The Zen of Guiding, Part IAsia-Pacific | China
A lot of people ask me what I’ve learned—what skills and lessons I’ve accrued—in my 10 years on the road, living internationally. There are a few simple skills it took a number of years for me to realize as a guide, which can create a wonderful trip out of nothing.
Not only that, but once these skills are honed and mastered, they can change your life. It is the Zen of Guiding, the art of constantly looking at the world as if you’re designing a once-in-a-lifetime trip, of living life as if it were once in a lifetime—which, of course, it is. These skills, much like the Tao Te Ching, or the sayings of Confucius, are simple in form but deep in value. They are as follows.
Love your taxi drivers.
George Butterfield said to me once that guiding was not a job but a lifestyle. Now, whether he was just making conversation or saying something from the heart doesn’t matter (and anyone who knows George knows it was most definitely the latter), it stuck with me and I focused on it as I was researching in the far-off corners of the globe.
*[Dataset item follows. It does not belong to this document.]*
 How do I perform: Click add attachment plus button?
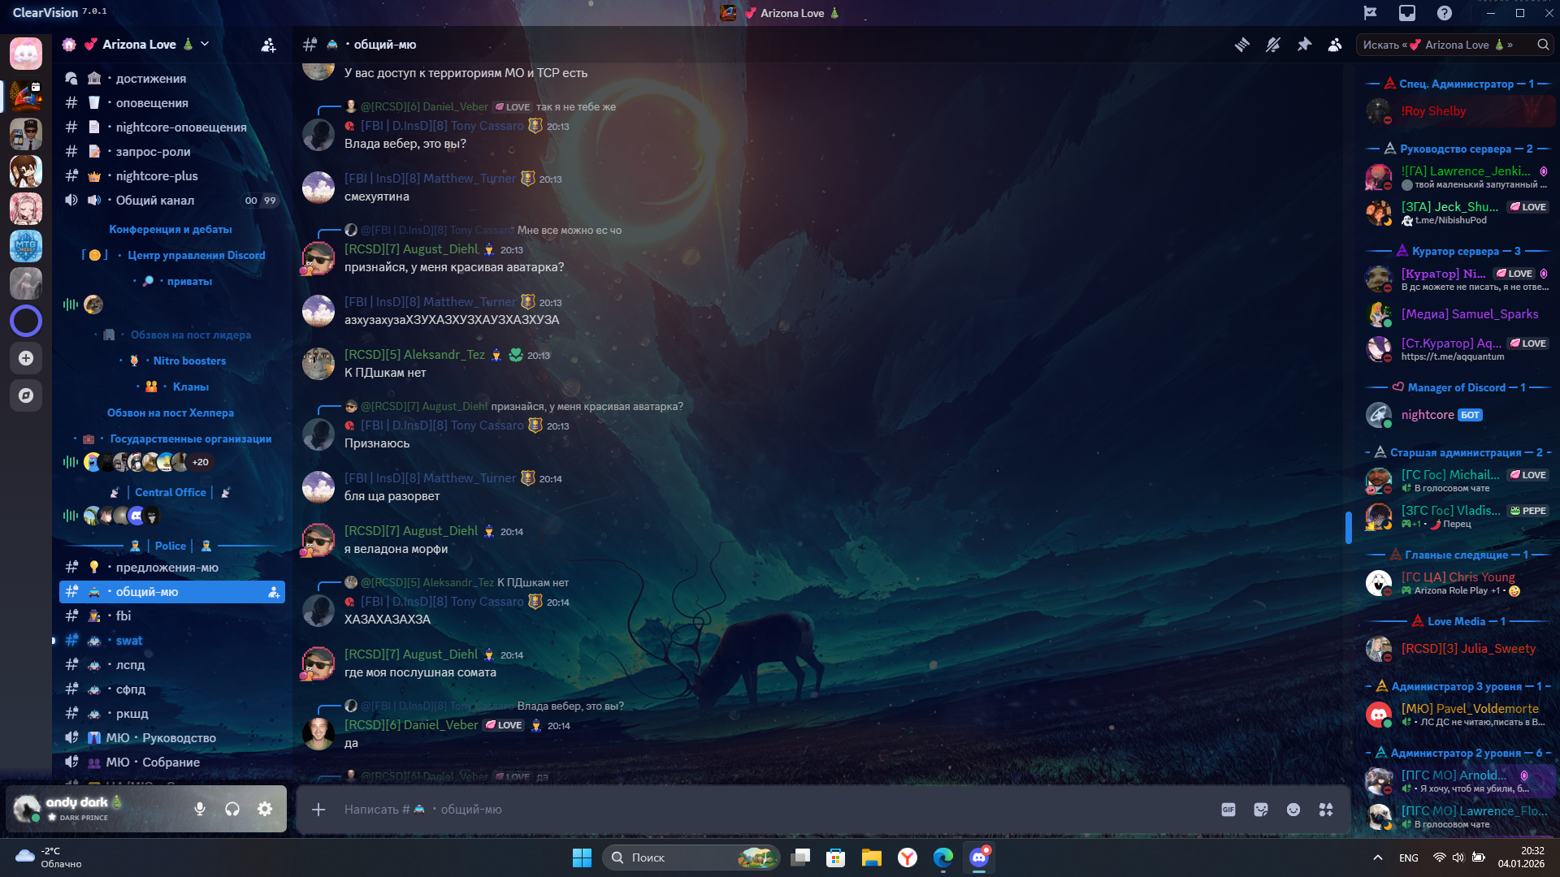tap(319, 810)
Taxi drivers are a sorted lot; they can range from locals who know their city intimately to non-locals who just needed a job. Thomas Friedman references an accountant/taxi driver he had in India in his book The World is Flat. They are the vaudevillians of the transportation world, varied in skill and interests, and often entertaining. When I started researching routes on the Silk Road in northwest China, I was told by a friend that topographic maps at the time were illegal in the eyes of the Chinese government, and hard to find. Google Earth had even been manipulated to show highways disappear into the dessert, and my job was to learn rural routes in the oases in a matter of weeks, without maps or the internet, so I turned to the folks who know the roads best: taxi drivers.
A Picture is Worth (at least) 1,000 Words.
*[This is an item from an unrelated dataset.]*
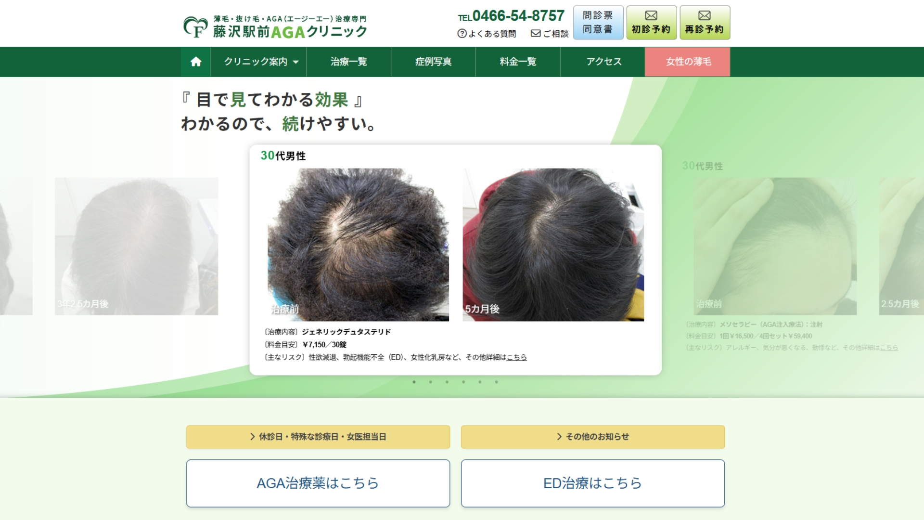Select the アクセス navigation item

[x=603, y=62]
There was a learning curve required to figure out how to explain to a Uighur taxi driver in Kashgar that I did not want to take the highway nor the most direct route, but that I would be looking for small, quiet country roads for my friends to bicycle on for their vacation. After a few attempts to explain this, I stumbled upon a picture in one of our brochures of a guide in Burgundy standing in front of a van with a wonderful quiet country road in the back ground. I understood a picture is well worth a lot more words than I knew in Uighur, and started passing around copies of this picture all over the developing world to explain the idea of what I was looking for.
After a few trips to this region I would use the same driver each time to further our relationship and to further explore the sort of routes I wanted, in hopes that one day he would come to me with a list of roads he thought I should look. It worked. On my third trip to Kashgar, Adil (the driver) approached me in the market the day of my arrival, excited to show me his hand-drawn map and something new in his car. We walked through the market to the parking lot, where his Toyota HiAce van was parked, and there in the middle consol of the van was a shrine dedicated to the picture I had given him—a full-on shrine with flowers, offerings, candles, the works. Not only was I able to find the routes I needed, but was able to create a demi-god.
If you are ever in Kashgar, ask where you can find the “Lewis Evans” shrine.